But the end to which their discussion led must be left to reveal
itself when the prostrate reader has recovered sufficient strength
to support the story of The Unthinkable Theory of Professor Green,
which those who would endure to the end may read at some later date.
Chapter VI
THE UNTHINKABLE THEORY OF PROFESSOR GREEN
If the present passage in the chronicles of the Long Bow seem but
a side issue, an interlude and an idyll, a mere romantic episode
lacking that larger structural achievement which gives solidity
and hard actuality to the other stories, the reader is requested
not to be hasty in his condemnation; for in the little love-story
of Mr. Oliver Green is to be found, as in a parable, the beginning
of the final apotheosis and last judgement of all these things.
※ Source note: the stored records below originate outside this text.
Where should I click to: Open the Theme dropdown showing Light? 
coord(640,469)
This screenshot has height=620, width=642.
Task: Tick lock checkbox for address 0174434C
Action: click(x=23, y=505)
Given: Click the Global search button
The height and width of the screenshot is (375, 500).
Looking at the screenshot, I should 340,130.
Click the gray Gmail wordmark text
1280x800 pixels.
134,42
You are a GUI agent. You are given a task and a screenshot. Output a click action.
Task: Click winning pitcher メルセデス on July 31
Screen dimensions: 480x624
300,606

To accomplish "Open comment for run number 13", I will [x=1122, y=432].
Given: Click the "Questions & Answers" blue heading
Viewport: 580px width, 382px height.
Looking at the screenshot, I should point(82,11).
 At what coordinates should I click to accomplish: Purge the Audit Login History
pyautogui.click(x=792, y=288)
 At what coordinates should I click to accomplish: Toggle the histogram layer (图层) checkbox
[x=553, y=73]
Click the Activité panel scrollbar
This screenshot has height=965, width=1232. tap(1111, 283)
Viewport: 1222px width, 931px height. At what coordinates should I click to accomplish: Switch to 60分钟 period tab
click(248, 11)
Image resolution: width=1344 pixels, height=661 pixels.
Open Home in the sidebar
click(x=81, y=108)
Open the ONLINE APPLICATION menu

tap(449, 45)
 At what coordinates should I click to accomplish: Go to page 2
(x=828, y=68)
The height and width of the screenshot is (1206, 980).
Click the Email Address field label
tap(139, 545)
It may well begin on a morning when the sunlight came late
but brilliant, under the lifting of great clouds from a great grey
sweep of wolds that grew purple as they dipped again into distance.
Much of that mighty shape was striped and scored with ploughed fields,
but a rude path ran across it, along which two figures could
be seen in full stride outlined against the morning sky.
They were both tall; but beyond the fact that they had both once
been professional soldiers, of rather different types and times,
they had very little in common. By their ages they might almost
have been father and son; and this would not have been contradicted
by the fact that the younger appeared to be talking all the time,
in a high, confident and almost crowing voice, while the elder
only now and then put in a word. But they were not father and son;
strangely enough they were really talking and walking together
because they were friends. Those who know only too well their
proceedings as narrated elsewhere would have recognized Colonel Crane,
once of the Coldstream Guards, and Captain Pierce, late of the
Flying Corps.
The young man appeared to be talking triumphantly about a great
American capitalist whom he professed to have persuaded to see
the error of his ways. He talked rather as if he had been slumming.
"I'm very proud of it, I can tell you," he said. "Anybody can
produce a penitent murderer. It's something to produce a
penitent millionaire. And I do believe that poor Enoch Oates
has seen the light (thanks to my conversations at lunch);
since I talked to him, Oates is another and a better man."
"Sown his wild oats, in fact," remarked Crane.
"Well," replied the other. "In a sense they were very quiet oats.
Almost what you might call Quaker Oats. He was a Puritan and a
Prohibitionist and a Pacifist and an Internationalist; in short,
everything that is in darkness and the shadow of death. But what you
said about him was quite right. His heart's in the right place.
It's on his sleeve. That's why I preached the gospel to the noble
savage and made him a convert."
"But what did you convert him to?" inquired the other.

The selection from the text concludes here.